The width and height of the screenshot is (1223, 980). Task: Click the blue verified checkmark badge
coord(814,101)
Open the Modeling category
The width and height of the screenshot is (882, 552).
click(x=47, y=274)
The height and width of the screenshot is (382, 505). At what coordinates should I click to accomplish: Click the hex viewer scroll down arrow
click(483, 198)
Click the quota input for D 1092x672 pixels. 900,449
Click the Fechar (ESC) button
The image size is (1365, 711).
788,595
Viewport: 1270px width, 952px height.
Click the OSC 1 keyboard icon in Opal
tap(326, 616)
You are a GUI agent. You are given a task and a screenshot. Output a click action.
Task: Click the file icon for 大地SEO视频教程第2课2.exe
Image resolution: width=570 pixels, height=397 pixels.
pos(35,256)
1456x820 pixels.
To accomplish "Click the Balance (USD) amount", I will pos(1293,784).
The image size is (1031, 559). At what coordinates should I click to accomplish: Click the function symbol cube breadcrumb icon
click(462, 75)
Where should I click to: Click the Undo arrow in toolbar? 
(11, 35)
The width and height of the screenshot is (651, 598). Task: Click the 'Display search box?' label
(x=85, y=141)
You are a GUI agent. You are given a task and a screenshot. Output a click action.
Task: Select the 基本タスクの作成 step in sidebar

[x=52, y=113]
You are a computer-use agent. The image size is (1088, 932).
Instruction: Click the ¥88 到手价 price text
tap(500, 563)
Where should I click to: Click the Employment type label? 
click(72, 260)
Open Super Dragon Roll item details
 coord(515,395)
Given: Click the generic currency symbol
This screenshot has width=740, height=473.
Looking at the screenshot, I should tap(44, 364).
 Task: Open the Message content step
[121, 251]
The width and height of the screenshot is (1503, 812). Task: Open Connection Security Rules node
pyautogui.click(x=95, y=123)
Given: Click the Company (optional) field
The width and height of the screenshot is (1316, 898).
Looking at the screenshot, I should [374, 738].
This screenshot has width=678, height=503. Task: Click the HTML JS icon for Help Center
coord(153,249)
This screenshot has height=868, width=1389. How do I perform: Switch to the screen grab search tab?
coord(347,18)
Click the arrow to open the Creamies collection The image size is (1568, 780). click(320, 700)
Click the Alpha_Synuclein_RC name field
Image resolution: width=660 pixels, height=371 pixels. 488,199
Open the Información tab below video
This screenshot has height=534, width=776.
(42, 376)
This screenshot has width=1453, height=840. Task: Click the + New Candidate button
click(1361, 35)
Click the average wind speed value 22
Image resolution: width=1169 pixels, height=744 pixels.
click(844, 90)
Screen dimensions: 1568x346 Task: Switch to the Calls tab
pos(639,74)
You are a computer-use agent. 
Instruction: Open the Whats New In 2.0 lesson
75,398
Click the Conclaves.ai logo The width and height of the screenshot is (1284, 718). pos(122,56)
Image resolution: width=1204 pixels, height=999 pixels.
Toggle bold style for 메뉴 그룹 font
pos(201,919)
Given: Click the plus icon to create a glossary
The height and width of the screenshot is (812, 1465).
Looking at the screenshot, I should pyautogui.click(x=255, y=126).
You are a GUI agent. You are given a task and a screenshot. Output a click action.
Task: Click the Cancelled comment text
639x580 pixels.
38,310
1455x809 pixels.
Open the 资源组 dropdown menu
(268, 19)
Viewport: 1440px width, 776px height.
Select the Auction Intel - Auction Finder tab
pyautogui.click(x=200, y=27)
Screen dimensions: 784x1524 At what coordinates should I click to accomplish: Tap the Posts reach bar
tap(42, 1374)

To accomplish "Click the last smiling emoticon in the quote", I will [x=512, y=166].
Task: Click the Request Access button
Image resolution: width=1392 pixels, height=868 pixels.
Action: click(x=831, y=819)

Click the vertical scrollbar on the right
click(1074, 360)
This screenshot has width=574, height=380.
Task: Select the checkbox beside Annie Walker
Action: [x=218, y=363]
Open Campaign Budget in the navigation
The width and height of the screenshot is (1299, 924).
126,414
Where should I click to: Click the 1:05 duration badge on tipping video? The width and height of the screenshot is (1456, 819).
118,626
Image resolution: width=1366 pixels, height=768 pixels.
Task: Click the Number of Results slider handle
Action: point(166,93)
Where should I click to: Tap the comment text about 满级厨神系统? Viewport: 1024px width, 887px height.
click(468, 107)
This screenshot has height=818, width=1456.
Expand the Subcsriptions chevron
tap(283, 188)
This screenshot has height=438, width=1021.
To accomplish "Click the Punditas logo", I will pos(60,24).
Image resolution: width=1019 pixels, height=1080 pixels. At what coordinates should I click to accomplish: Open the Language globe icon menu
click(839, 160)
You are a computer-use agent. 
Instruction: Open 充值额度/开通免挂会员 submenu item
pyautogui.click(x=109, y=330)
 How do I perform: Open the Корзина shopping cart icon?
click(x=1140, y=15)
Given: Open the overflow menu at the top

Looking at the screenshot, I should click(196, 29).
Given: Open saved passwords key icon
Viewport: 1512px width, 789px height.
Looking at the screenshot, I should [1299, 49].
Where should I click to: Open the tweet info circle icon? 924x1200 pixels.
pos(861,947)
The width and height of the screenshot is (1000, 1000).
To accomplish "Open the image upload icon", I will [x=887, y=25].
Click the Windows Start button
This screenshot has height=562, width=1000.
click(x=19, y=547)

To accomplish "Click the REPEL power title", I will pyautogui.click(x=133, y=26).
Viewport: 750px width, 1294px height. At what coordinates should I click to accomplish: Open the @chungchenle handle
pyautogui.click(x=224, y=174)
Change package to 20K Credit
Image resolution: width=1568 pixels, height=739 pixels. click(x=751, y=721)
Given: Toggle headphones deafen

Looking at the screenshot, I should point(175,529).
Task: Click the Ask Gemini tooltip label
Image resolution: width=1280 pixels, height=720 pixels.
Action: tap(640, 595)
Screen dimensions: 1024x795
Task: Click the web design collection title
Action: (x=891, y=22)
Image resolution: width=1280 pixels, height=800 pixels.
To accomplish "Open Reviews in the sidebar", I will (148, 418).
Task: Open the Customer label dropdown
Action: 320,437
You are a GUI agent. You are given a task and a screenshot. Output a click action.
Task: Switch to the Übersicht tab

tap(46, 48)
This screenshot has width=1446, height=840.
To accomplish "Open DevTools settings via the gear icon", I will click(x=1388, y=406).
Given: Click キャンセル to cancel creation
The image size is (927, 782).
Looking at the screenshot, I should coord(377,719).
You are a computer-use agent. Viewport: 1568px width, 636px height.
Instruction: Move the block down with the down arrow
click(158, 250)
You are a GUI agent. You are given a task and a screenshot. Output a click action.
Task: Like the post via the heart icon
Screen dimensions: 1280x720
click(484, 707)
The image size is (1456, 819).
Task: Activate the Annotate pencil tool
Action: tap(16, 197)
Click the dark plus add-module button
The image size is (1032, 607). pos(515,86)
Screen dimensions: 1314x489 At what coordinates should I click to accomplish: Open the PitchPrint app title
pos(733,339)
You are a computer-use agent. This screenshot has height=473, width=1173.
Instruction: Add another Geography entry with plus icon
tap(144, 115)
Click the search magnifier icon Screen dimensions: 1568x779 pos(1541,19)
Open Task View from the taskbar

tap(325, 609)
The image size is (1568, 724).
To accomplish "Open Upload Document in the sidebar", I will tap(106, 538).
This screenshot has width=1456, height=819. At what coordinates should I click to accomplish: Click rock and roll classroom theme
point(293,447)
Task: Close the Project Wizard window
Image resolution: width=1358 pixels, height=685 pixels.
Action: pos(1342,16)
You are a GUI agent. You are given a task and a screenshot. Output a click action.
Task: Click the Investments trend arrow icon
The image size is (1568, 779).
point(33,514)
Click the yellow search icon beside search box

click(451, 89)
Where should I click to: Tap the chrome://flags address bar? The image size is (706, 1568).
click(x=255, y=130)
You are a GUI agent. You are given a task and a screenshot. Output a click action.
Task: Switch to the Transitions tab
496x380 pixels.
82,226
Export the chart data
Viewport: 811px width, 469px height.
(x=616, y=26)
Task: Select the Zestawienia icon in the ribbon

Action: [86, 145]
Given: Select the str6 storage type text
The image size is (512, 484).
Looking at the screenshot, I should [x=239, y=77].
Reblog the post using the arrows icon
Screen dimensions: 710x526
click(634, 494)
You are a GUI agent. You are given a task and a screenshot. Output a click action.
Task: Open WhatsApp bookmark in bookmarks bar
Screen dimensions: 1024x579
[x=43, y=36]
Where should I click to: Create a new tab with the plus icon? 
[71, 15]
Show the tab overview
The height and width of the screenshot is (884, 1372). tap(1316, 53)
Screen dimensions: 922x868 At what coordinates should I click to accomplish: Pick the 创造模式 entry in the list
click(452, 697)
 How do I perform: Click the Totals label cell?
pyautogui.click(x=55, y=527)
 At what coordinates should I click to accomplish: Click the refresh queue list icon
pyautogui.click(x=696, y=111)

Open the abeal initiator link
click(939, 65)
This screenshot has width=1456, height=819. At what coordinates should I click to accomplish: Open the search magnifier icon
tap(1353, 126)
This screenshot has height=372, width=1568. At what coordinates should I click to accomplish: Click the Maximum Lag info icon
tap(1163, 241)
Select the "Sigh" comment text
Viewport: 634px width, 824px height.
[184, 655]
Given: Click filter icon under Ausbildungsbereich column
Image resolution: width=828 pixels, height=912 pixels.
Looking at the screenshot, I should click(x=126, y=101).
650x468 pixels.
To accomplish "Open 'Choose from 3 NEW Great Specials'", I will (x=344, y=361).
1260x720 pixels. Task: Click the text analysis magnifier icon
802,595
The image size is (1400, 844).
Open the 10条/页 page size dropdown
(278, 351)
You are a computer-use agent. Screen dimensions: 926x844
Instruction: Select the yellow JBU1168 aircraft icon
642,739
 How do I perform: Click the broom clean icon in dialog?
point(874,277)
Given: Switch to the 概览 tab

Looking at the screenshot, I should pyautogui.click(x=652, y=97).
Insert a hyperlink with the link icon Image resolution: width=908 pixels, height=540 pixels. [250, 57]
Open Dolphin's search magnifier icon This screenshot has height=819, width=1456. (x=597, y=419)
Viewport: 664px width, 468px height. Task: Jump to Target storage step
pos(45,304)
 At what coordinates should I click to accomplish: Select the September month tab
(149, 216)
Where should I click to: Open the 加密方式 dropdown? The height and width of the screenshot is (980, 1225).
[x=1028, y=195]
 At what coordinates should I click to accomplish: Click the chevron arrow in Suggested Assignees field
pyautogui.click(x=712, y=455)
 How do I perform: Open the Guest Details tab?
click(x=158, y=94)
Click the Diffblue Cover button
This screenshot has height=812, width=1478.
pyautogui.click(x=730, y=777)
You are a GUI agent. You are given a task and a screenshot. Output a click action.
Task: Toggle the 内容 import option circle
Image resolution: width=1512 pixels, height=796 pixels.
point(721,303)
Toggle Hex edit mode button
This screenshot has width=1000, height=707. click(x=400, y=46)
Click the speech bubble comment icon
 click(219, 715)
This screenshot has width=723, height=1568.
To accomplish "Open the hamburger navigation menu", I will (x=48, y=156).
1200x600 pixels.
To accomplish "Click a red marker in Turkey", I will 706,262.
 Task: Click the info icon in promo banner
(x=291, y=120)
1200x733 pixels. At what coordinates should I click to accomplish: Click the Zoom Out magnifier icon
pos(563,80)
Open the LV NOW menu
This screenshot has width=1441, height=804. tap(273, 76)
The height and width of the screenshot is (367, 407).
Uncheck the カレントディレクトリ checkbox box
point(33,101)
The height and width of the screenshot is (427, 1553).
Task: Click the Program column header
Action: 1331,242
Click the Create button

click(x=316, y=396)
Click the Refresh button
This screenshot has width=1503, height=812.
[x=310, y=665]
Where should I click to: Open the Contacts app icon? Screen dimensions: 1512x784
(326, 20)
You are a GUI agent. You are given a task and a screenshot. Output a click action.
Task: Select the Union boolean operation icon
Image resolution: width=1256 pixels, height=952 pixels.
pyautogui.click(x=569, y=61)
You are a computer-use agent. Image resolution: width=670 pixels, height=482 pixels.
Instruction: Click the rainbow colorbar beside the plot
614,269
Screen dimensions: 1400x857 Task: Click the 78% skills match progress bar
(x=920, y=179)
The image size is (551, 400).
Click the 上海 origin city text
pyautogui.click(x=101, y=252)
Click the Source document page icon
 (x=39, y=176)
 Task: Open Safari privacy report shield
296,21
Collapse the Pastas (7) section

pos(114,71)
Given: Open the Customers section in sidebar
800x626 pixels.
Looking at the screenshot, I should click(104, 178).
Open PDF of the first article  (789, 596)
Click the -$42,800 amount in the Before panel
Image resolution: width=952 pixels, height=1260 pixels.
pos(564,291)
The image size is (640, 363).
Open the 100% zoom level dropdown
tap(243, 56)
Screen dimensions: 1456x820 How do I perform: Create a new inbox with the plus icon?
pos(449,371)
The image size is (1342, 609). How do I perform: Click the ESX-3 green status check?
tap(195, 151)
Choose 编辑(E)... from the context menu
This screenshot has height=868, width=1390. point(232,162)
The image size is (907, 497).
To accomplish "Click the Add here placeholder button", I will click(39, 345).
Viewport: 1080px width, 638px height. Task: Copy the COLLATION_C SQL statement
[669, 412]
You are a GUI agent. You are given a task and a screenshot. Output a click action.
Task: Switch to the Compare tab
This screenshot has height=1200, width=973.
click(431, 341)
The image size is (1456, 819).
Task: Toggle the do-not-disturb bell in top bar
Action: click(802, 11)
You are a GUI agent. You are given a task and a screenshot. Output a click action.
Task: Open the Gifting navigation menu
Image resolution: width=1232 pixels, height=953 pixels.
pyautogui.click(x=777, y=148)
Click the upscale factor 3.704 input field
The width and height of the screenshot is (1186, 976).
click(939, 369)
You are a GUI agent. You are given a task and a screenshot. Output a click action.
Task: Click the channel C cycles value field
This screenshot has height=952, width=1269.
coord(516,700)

→ Exercise directions: Collect each line above that contains the string "logo". Matching is case-sensitive.

→ Complete output:
Click the Conclaves.ai logo The width and height of the screenshot is (1284, 718). pos(122,56)
To accomplish "Click the Punditas logo", I will pos(60,24).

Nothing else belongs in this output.